Paróse, y vio que hacia él corría desalada una falda roja, un cuerpo endeble, del cual salían dos brazos que se agitaban como aspas de molino.
"¿Apostamos a que esta que corre es la dichosa Ándara?", se dijo, deteniéndose.
En efecto, ella era, y trabajillo le costara al caminante reconocerla si no supiese que andaba por aquellos campos. Al pronto, se habría podido creer que un espantajo de los que se arman con palitroques y ropas viejas para guardar de los gorriones un sembrado había tomado vida milagrosamente y corría y hablaba, pues la semejanza de la moza con uno de estos aparatos campestres era completa. El tiempo, que las cosas más sólidas destruye, había ido descostrando y arrancando de su rostro la capa calcárea de colorete, dejando al descubierto la piel erisipelatosa, arrogada en unas partes, en otras tumefacta. Uno de los ojos había llegado a ser mayor que el otro, y entrambos feos, aunque no tanto como la boca, de labios hemorroidales, mostrando gran parte de las rojas encías y una dentadura desigual, descabalada y con muchas piezas carcomidas.

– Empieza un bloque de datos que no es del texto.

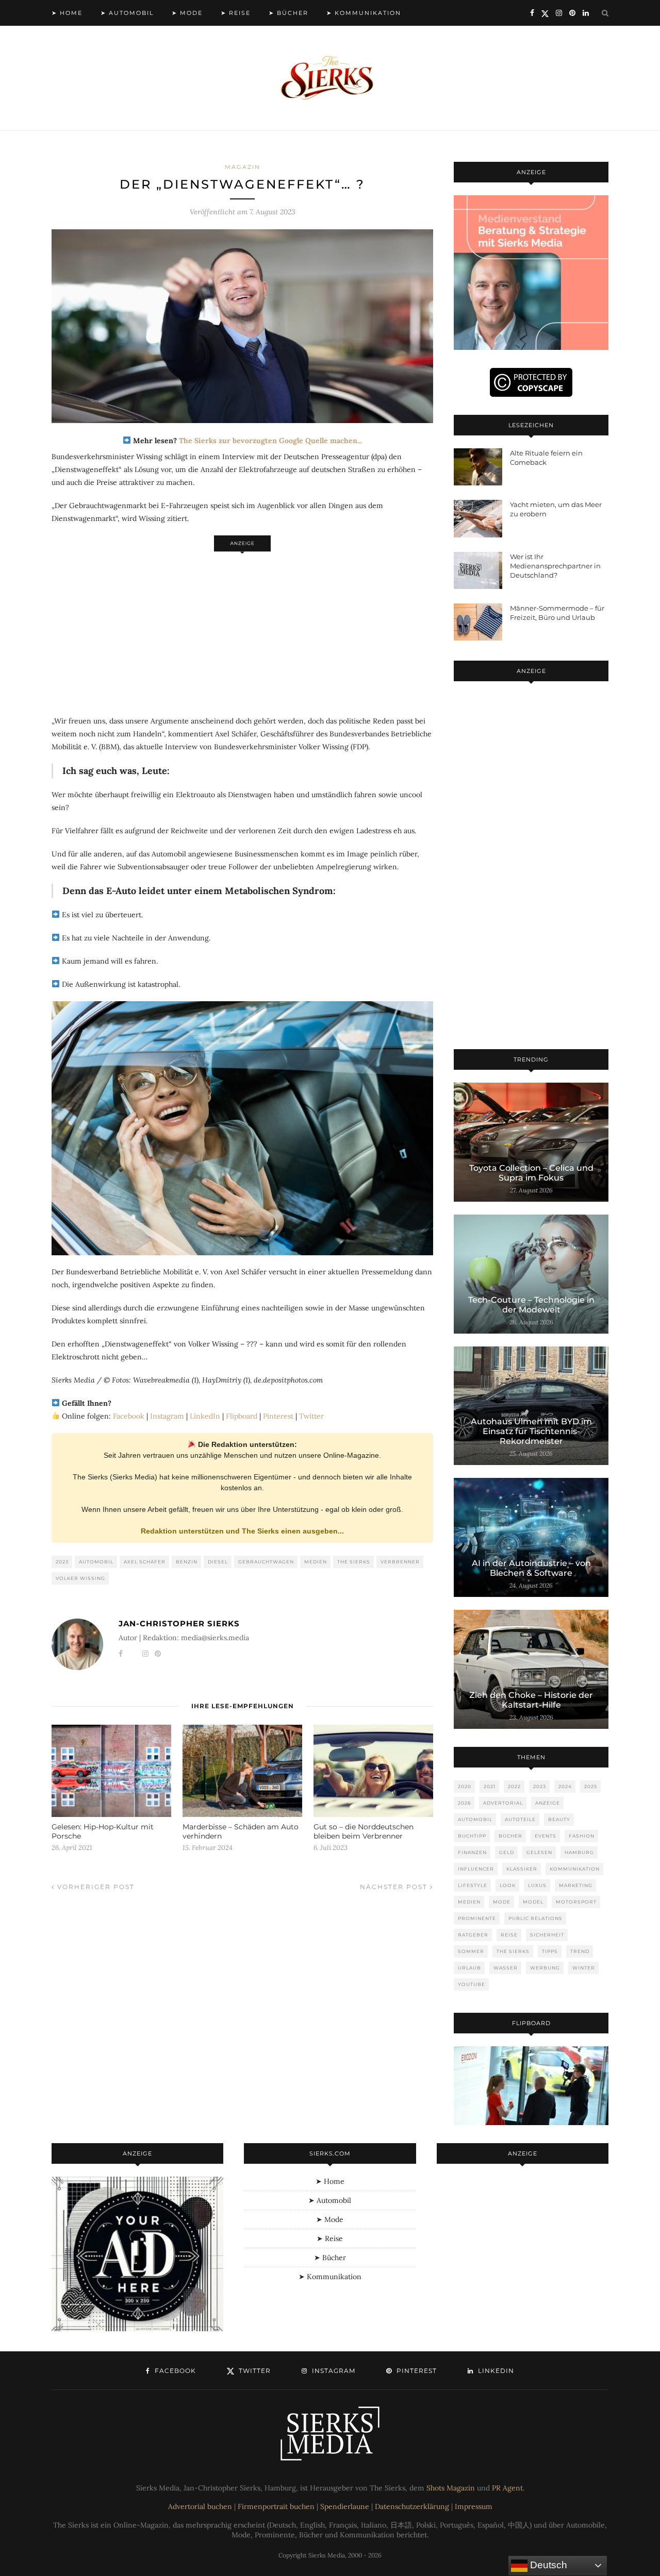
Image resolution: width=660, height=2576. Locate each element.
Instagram (167, 1416)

No tenía el cuerpo ninguna redondez, ni trazas de cosa magra; todo ángulos, atadijo de osamenta..., ¡y qué manos negras, qué pies mal calzados de sucias alpargatas! Pero lo que más asombro causó a Nazarín fue que la mujercilla, al llegarse a él, parecía vergonzosa, con cierta cortedad infantil, que era lo más extraordinario y nuevo de su transformación. Si el descubrimiento de la vergüenza en aquella cara sorprendió al clérigo andante, no le causó menos asombro el notar que la Ándara no mostraba ninguna extrañeza de verle en facha de mendigo. La transformación de él no le sorprendía, como si ya la hubiese previsto o por natural la tuviera.
—Señor —le dijo la criminal—, no quería que usted pasara sin hablar conmigo..., sin hablar yo con usted. Sepa que estoy allí desde el día del fuego, y que nadie me ha visto, ni tengo miedo a la Justicia.
—Bueno, Dios sea contigo. ¿Qué quieres de mí ahora?
—Nada más que decirle que la Canóniga es mi prima y por eso me vine a esconder ahí, donde me han tratado como a una princesa. Les ayudo en todo, y no quiero volver a ese apestoso Madrid, que es la perdición de la gente honrada. Conque...
—Buenos días... Adiós.
—Espérese un poquito. ¿Qué prisa lleva? Y dígame: ¿se han metido con usted los caifases del Juzgado? ¡Valientes ladrones! Me da el corazón que algo le han hecho, y que la Camella, que es muy pendanga, habrá llevado la mar de cuentos a las Salesas.
—Nada me importan a mí ya Camellas, ni caifases, ni nada. Déjalo... Y que lo poses bien.
—Aguarde...
—No puedo detenerme; tengo prisa. Lo único que te digo, Ándara corrompida, es que no olvides las advertencias que te hice en mi casa; que te enmiendes...
—¡Más enmendada que estoy!... Yo le juro que aunque volviera a ser guapa o tan siquiera pasable, que no me caerá esa breva, no me cogía otra vez el demonio. Ahora, como me tiene miedo de puro asquerosa que estoy, no se llega a mí el indino. Lo cual que, si no se enfada, le diré una cosa.
—¿Qué?
—Que yo quiero irme con usted..., adondequiera que vaya.
—No puede ser, hija mía. Pasarías muchos trabajos, sufrirías hambre, sed...
—No me importa. Déjeme que le acompañe.
—Tú no eres buena. Tu enmienda es engañosa; es un reflejo no más del despecho que te causa tu falta de atractivos personales; pero en tu corazón sigues dañada, y en una u otra forma llevas el mal dentro de ti.
—¿A que no?
—Yo te conozco... Tú pegaste fuego a la casa en que te dé asilo.
—Es verdad, y no me pesa. ¿No querían descubrirme y perderle a usted por el olor? Pues el aire malo, con fuego se limpia.
—Eso te digo yo a ti, que te limpies con fuego.
—¿Qué fuego?
—El amor de Dios.
—Pues diéndome con usted..., se me pegarán esas llamas.
—No me fío... Eres mala, mala. Quédate sola. La soledad es una gran maestra para el alma. Yo la voy buscando. Piensa en Dios, y ofrécele tu corazón; acuérdate de tus pecados, y pásales revista para abominar de ellos y tomarlos en horror.
—Pues déjeme ir...
—Que no. Si eres buena algún día, me encontrarás.
—¿Dónde?
—Te digo que me encontrarás. Adiós.
Y sin esperar a más razones se alejó a buen paso. Quedóse Ándara sentada en un ribazo, cogiendo piedrecillas del suelo y arrojándolas a corta distancia, sin apartar sus ojos de la vereda por donde el clérigo se alejaba. Éste miró para atrás dos o tres veces, y la última, muy de lejos ya, la veía tan sólo como un punto rojo en medio del verde campo.